La mer sans les bouteilles
Et nous voilà. "Frères humains", disait-il, l'autre, le poète scandaleux, le gibier de gibet, le contemplateur de potence...
Dieux, que de tristesses dans toutes ces vies, que d'abandons en ce siècle tout neuf ! Nous vivons en Europe, entassés les uns sur les autres. Et partout, de tous côtés, s'élèvent ces pauvres voix nouées, s'évaporent dans le vide tous ces soupirs que seul le vide entend. Ou quelques êtres comme moi, que les coups assénés par le vivre ont ouverts, de gré ou de force, à l'âme d'autrui.
Elles n'entendent personne, celles qui pleurent en silence sur la vie perdue, le couple brisé, le temps qui s'enfuit. Et de l'autre côté du monde coupé en deux, par dessus les barrières dressées par les convenances, j'entends raire aux nuits de brume ceux qui espèrent à en mourir debout, la belle qu'ils pourront serrer contre eux aux jours de bise.
Ils sont persuadés, tous, que Cupidon les boude, que l'amour les abandonne, que rien ne viendra les tirer de cette lente misère où tout le coeur se vide, exsangue, où le sang sèche, froid, répandu dans les larmes qu'ils ne versent plus...
Ils n'osent plus. Ils ont mal. Ils ont peur.
"Qu'attend-elle de moi, celle-ci qui s'approche, parée de son sourire ?"
"Que va-t-il exiger, lui qui est là, devant moi, à me dévisager ?"

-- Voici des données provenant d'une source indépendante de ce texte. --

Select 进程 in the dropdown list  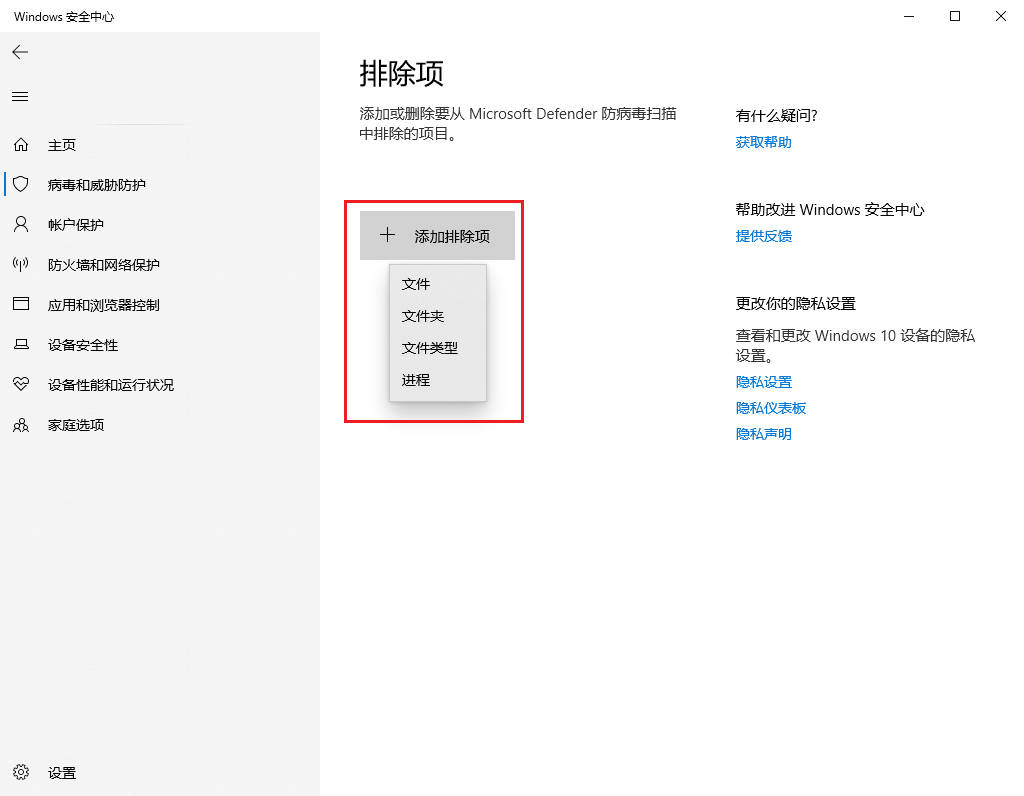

Ils ont trop subi. Ou trop entendu parler, aussi, de ces couples maudits ou l'abandon eût mieux valu que l'usure quotidienne, que la haine tiédie, servie à tous les repas comme ces bols de soupe, ni très chauds ni très froids, qu'on avale sans appétit, sans y penser, dans le vide mou d'un écoeurement sans fond. Et bien sûr, ils ont peur... Qui n'aurait pas peur, à leur place ?
Se trouve-t-il encore quelqu'un qui oserait leur dire que la vie est là ? Que les portes sont ouvertes ? Que les vieilles recettes en faillite doivent être dépassées et que c'est à eux de le faire ? Qu'ils sont beaux, qu'ils seront beaux, sûrement, dans le regard que quelqu'un portera sur eux ? Que c'est une aventure périlleuse et insensée, et qu'il faut qu'ils la vivent ? Parce que la Vie est en soi quelque chose de périlleux et d'insensé ? Et de mortel, aussi ?
Mais si je le leur dis, est-ce qu'ils pourront m'entendre ? J'aimerais bien.